ALL TALK, NO ACTION. Talk about a day late and a dollar short. More than one month after President Clinton gave his first public speech on the Year 2000, the Executive Office of the President (EOP) finally announced last week that it will get its own house in order, Y2K-wise. The White House said it plans to award up to six contracts to women- and minority-owned firms to ensure that all EOP systems are Year 2000-compliant.

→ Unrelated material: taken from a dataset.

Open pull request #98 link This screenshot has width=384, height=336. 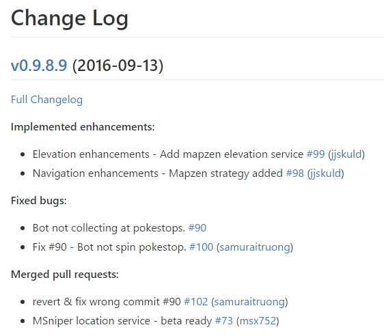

A solicitation should be available by the end of the month.

 

It was nearly six weeks ago that Clinton declared that he had "made it clear to every member of my Cabinet that the American people have a right to expect uninterrupted service from government, and I expect them to deliver." With only 16 months to go before 2000, Clinton may not have been so clear in making the ultimatum to his own IT staff.

 

 

GET THE SITE RIGHT. In a speech in Seattle in which he announced a new Commerce Department Web site last week, Commerce Secretary William Daly declined an opportunity to give his audience a demonstration of the site.

 

"If I were Vice President Gore, I would offer a demonstration," Daly said. "But I am a technically challenged Commerce secretary. So for those listening to us on the Internet, visit us at ta.doc.gov/go4it."

 

Well, he was right about being technically challenged. Not only was he unable to run through a demo, he couldn't even provide the proper URL. The real Web site is at www.ta.doc.gov.

 

 

CONSPIRACY THEORISTS, TAKE NOTE. As a press organization covering the federal government -- including super-secret agencies, such as the National Security Agency and the CIA -- we thought we'd seen it all as far as paranoia was concerned.

 

But a policy relayed to us by the public affairs office of the Office of Personnel Management is much more restrictive than that at any other government agency we've come across so far. When our reporter called for details on an OPM program recently announced by agency officials -- not controversial by any stretch of the imagination -- we were told that all OPM officials speak only on background and cannot be directly quoted. An OPM official suggested we refer to the official as a "knowledgeable source," without saying the source worked for the agency.

 

We can only speculate that OPM's stated mission of handling human resource work is nothing but a front. Maybe the agency really has some other secret mission. You heard it here first.

 

 

F2K NOT OK. Last week, when members of an RTCA Aviation Industry Committee met to discuss the Federal Aviation Administration's Flight 2000 program, they used F2K as an abbreviation.

 

However, concern over the possibility that people would associate F2K with the Year 2000 problem -- abbreviated Y2K -- was enough to convince the attendees that the program should be renamed. They decided that for now the not-too-catchy but safe "Free Flight Ops Enhancement Program" will have to do.